Lastly, you’ll need to look at your current as well as your future IT environment with a wide-angle lens. Does your organization have a mix of clients running different operating systems? Are you planning to transition to mobile or Chromebook-type clients? Is secure printing important to your organization?
Your answers to those questions will determine what shape your print server deployment takes and whether or not you’ll need to augment that infrastructure with additional third-party solutions.
Do you really need a print server to print?
With all that in mind, perhaps the most fundamental step in print server deployment is asking yourself whether you really need one at all. PrinterLogic’s next-generation print management solution does everything you demand of print servers—but without the WAN vulnerabilities, the expanding infrastructure, the limits to scalability, and the susceptibility to PrintNightmare.
PrinterLogic’s SaaS solution allows you to manage your entire print environment, no matter how distributed, from a single pane of glass.

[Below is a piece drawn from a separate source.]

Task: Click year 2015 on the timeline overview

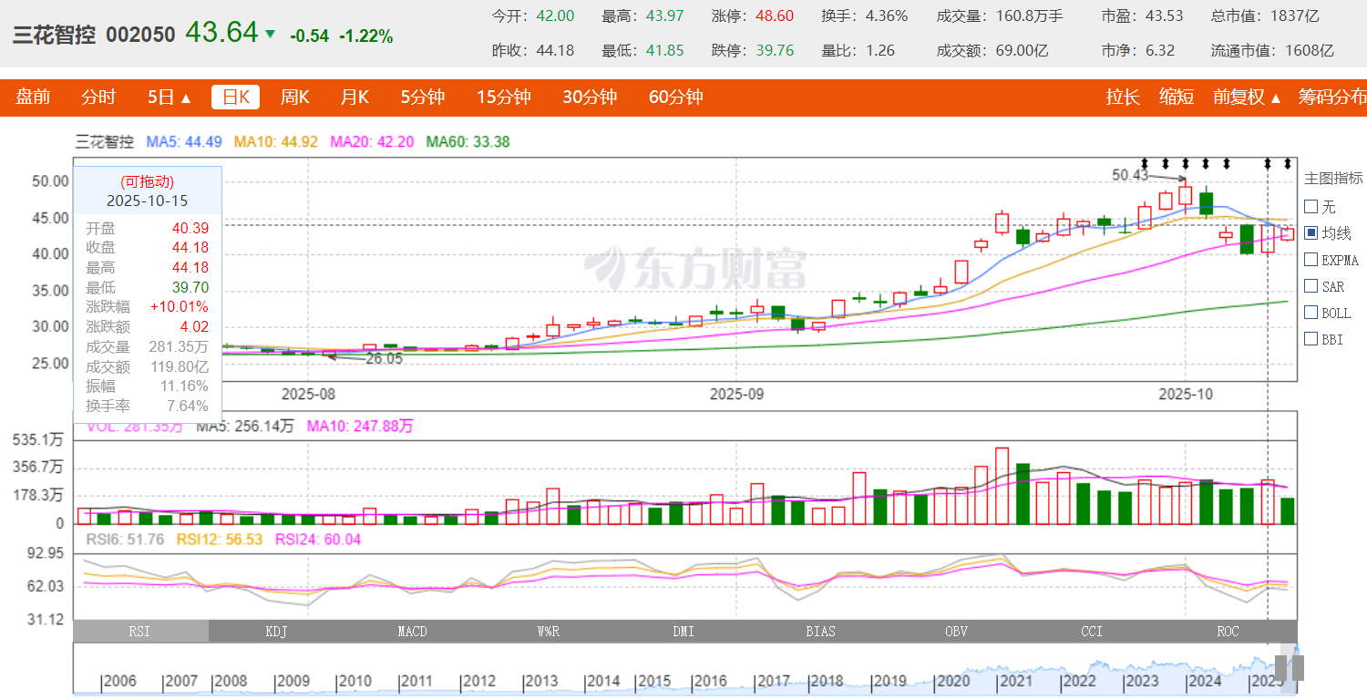Action: click(x=654, y=681)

Better still, you can deliver printers to users without relying on GPOs or scripts and easily implement advanced functionality like Mobile Printing. You can even empower end users to install printers themselves in the Self-Service Printer Installation Portal.
Already using print servers?
So, what if you’ve deployed a print server (or several) in your organization?
PrinterLogic makes the transition to powerful, centrally managed direct IP printing quick and easy. It features a handy print server migration tool that imports all your printers, drivers, and profiles, so you can seamlessly manage your entire print environment from a centralized location and eliminate your print servers—and all their attendant costs and hassle—in record time.
Even when done properly, print server deployment is no small task. It takes a lot of time and planning, but even if you make all the right moves, your organization is still stuck with their inherent limitations and security vulnerabilities.
It stands to reason that the best way to deploy print servers is not deploying them…ever.